Kastelic plays Abraham, a vampire who performs tricks for the circus in towns. Of course, they do not know he is a vampire. When a strangely fascinated Lottie (Julia Lee Romero) approaches Abraham and reveals that she does know and wishes to be turned as well, it shifts the course of his life. He is no longer shown to perform for circuses. Instead, he and Lottie embark on a quiet, nocturnal life of their own.
The story is fragmented, going back and forth between eras to show crucial events as well as the mundane passing of the long years. Aimlessness and loneliness sets in, especially for Lottie. She is often framed walking alone towards an unspecified destination. Abraham, in turn, appears to follow her to wherever she wants to be. They have no relations to speak of. Lottie explicitly states that she will not be missed. The one person who knows Abraham, a nun who is also a vampire (Carolyn Wickwire), despises him with a weariness borne over time. Time functions in the film as an endless, still thing which corrodes life even from the undead. It is why such a large span of time could be compressed into fifteen minutes.
The film leans into the aesthetic of slow ruin and despair. The couple is always solitary, framed against an equally bare landscape. The house they live in is dilapidated, the neighbourhood is still. They lay side by side on a mattress on the floor. Hours seem to pass. Lone beams of sunlight stream in. Lottie touches it as the only sign of an outside world, or even of life itself. The few times other people are seen in the film, they are insignificant, and in no way representative of life or vigour.

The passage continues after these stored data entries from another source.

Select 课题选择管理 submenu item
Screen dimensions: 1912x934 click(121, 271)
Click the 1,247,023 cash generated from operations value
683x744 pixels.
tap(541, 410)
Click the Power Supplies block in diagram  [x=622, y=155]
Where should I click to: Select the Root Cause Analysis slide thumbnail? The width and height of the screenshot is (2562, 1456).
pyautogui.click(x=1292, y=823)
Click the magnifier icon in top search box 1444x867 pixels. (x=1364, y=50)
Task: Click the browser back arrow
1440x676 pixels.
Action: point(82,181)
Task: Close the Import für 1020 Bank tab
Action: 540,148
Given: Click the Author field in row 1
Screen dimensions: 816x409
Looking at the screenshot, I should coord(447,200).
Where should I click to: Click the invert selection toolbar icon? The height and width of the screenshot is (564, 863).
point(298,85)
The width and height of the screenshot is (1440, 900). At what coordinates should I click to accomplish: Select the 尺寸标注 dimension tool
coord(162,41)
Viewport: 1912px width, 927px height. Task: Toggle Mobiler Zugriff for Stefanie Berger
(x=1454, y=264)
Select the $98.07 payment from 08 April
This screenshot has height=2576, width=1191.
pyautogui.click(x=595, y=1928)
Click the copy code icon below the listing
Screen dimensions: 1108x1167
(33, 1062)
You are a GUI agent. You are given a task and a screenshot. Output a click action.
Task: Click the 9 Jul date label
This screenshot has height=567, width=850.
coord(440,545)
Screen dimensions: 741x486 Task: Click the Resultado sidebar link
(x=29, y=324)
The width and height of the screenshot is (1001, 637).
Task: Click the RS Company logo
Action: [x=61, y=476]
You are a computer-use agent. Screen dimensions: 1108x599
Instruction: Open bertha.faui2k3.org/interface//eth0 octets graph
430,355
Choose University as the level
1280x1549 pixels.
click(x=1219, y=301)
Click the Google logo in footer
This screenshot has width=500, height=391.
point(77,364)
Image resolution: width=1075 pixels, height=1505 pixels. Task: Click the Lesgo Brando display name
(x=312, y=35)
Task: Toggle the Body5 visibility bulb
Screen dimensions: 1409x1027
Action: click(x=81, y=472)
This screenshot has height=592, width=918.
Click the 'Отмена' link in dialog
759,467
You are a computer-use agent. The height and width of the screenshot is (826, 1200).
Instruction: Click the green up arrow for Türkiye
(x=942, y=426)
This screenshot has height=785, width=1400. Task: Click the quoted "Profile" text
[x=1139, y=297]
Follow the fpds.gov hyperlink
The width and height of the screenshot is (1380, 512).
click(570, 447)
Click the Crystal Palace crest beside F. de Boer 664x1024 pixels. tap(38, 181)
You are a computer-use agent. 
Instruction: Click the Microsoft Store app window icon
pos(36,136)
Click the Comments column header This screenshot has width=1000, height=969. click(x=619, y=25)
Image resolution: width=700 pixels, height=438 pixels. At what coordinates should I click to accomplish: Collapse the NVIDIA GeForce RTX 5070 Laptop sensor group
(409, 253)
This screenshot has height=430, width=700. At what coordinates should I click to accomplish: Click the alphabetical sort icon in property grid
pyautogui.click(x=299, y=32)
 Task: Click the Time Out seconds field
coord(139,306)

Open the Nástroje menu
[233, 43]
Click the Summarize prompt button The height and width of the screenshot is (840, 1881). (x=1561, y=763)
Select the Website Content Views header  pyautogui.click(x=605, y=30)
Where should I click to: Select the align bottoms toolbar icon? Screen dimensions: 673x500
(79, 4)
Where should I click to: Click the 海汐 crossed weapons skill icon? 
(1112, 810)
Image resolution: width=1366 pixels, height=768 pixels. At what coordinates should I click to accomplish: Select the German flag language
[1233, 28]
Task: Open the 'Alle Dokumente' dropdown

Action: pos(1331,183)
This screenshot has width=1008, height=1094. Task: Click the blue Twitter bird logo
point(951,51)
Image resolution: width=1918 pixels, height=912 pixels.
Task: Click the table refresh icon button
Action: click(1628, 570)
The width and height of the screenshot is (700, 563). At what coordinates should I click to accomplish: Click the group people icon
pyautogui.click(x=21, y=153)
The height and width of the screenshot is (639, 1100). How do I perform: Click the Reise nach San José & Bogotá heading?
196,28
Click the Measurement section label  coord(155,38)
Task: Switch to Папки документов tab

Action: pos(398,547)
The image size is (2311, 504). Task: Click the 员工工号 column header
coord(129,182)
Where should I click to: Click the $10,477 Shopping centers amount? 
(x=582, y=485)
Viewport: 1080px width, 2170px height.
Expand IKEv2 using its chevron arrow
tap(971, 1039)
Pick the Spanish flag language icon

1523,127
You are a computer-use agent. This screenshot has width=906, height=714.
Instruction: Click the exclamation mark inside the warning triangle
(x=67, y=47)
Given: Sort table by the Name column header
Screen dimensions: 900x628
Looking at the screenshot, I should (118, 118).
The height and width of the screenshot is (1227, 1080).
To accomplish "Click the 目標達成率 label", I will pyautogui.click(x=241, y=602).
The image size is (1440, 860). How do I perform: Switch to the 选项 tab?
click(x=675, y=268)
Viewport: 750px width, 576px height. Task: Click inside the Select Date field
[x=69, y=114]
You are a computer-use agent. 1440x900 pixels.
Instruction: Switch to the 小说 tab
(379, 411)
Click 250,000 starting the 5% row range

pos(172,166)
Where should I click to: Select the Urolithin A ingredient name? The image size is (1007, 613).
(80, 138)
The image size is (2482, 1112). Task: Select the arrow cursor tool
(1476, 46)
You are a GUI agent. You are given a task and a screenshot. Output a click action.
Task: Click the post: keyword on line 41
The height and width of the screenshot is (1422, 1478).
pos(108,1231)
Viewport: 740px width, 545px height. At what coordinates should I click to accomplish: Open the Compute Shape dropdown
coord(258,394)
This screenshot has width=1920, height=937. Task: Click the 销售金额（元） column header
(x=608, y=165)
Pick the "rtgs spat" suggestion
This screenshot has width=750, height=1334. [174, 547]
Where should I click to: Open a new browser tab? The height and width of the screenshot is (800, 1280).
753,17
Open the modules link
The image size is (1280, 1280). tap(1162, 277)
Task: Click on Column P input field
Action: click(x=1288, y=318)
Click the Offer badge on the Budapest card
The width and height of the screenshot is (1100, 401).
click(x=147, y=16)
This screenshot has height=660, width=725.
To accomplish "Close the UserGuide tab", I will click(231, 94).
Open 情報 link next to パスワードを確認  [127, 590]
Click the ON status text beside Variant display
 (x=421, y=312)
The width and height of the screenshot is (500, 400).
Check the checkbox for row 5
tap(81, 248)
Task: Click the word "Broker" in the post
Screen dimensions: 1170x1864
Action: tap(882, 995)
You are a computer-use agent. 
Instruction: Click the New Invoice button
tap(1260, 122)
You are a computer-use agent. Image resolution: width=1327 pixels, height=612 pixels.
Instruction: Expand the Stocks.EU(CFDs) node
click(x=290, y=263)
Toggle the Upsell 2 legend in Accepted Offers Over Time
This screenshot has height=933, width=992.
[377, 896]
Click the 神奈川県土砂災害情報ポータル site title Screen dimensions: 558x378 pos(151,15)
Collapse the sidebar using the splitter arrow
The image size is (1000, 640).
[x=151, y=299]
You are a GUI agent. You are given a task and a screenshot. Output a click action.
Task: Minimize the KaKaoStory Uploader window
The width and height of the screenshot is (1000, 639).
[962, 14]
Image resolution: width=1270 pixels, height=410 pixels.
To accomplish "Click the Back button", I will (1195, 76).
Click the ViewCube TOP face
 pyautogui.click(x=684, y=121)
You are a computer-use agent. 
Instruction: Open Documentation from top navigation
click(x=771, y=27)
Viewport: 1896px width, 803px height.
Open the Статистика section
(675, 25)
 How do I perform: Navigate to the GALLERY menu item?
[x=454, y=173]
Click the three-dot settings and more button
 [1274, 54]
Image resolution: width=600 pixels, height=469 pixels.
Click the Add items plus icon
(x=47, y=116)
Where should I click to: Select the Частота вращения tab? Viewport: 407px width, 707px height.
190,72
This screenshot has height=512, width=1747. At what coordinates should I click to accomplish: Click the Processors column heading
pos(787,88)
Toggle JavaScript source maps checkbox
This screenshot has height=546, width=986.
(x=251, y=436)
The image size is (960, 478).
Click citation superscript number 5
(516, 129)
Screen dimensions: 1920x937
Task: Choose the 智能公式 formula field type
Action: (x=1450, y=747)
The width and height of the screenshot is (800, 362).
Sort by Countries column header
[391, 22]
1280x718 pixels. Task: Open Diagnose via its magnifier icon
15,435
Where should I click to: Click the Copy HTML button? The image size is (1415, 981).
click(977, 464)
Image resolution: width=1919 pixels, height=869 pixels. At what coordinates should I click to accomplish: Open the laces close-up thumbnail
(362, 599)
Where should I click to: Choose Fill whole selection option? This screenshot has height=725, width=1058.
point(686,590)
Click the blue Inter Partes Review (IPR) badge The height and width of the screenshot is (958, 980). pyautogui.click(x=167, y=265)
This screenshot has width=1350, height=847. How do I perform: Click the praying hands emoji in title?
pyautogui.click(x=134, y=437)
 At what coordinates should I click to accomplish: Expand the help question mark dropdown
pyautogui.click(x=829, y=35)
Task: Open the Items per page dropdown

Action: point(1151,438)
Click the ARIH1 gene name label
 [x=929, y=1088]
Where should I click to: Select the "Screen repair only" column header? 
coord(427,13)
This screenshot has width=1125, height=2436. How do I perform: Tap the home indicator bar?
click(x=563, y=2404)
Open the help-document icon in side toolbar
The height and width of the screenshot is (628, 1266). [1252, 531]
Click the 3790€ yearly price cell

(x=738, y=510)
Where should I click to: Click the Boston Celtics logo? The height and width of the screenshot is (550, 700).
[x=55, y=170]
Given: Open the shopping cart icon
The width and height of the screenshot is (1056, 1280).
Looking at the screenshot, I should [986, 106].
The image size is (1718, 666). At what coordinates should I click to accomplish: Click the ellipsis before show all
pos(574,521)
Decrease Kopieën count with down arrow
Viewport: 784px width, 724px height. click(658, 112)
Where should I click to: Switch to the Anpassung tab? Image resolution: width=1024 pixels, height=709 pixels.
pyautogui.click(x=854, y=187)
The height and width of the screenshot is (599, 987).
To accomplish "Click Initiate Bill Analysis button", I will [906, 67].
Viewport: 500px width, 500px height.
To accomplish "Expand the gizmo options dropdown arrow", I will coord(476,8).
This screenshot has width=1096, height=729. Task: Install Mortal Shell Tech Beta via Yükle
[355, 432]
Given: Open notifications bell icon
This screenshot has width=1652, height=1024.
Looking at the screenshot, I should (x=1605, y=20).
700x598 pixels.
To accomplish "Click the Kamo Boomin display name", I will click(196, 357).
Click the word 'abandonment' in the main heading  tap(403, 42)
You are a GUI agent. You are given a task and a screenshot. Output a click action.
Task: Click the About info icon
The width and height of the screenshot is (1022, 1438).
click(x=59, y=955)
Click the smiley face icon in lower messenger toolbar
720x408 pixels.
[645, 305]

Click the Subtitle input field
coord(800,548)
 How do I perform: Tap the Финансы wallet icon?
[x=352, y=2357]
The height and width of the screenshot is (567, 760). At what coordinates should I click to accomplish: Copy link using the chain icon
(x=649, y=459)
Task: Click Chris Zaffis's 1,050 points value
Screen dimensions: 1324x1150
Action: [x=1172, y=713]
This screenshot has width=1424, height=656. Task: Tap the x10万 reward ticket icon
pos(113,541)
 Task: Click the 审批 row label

Violence litters their life. An assaulter (James Merrick Cook) who tries to hurt Lottie is killed offscreen. Sometimes the violence is directed at their own selves. Lottie gives birth and it is a bloody sight, far more than one usually sees on screen. The child (Marie Wagenman) is the macguffin of the narrative; Lottie wants her back, years after she was given up for adoption. In the time it takes to track her down, a different child (Rylan Healy) becomes the unwitting victim of Lottie’s twisted anguish.
St. Augustine, titled after the orphanage where the child was sent, explores a specific human emotion through vampires: weariness and melancholia as a product of time. The characters’ endless existence then becomes a curse—one they can find respite from, but never freedom.